[To be done] Reproduce the passage of the softmax text below between "What this implies" and "slowing down convergence.", inclusive, without changing anything.

[Extracted text]
....

What this implies is that the derivative of the function with respect to the parameter space \(\hat{\boldsymbol{\Theta}}\), denoted as \(\nabla_{\hat{\boldsymbol{\Theta}}} f_{\hat{\boldsymbol{\Theta}}}(\cdot)\) is continuous. Loosely, you can think of that a small perturbation in the parameter space \(\hat{\boldsymbol{\Theta}}\) will result in a small change in the output of the function \(f_{\hat{\boldsymbol{\Theta}}}(\cdot)\) - enabling gradient-based optimization algorithms to work effectively as if not, then taking a step in the direction of the gradient would not guarantee a decrease in the loss function, slowing down convergence.

Softmax Function via Exponential Family#

For a rigorous derivation of the softmax function - which will give rise to intuition on how sigmoid and softmax is derived from the exponential family of distributions - we refer the reader to chapter 2.4. The Exponential Family of Christopher Bishop’s Pattern Recognition and Machine Learning [Bishop, 2007] with reference here.

....

[Extracted data]
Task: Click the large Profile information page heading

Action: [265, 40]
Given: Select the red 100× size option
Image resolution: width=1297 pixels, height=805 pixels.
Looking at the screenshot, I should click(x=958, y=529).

....

[Solution to this task]
What this implies is that the derivative of the function with respect to the parameter space \(\hat{\boldsymbol{\Theta}}\), denoted as \(\nabla_{\hat{\boldsymbol{\Theta}}} f_{\hat{\boldsymbol{\Theta}}}(\cdot)\) is continuous. Loosely, you can think of that a small perturbation in the parameter space \(\hat{\boldsymbol{\Theta}}\) will result in a small change in the output of the function \(f_{\hat{\boldsymbol{\Theta}}}(\cdot)\) - enabling gradient-based optimization algorithms to work effectively as if not, then taking a step in the direction of the gradient would not guarantee a decrease in the loss function, slowing down convergence.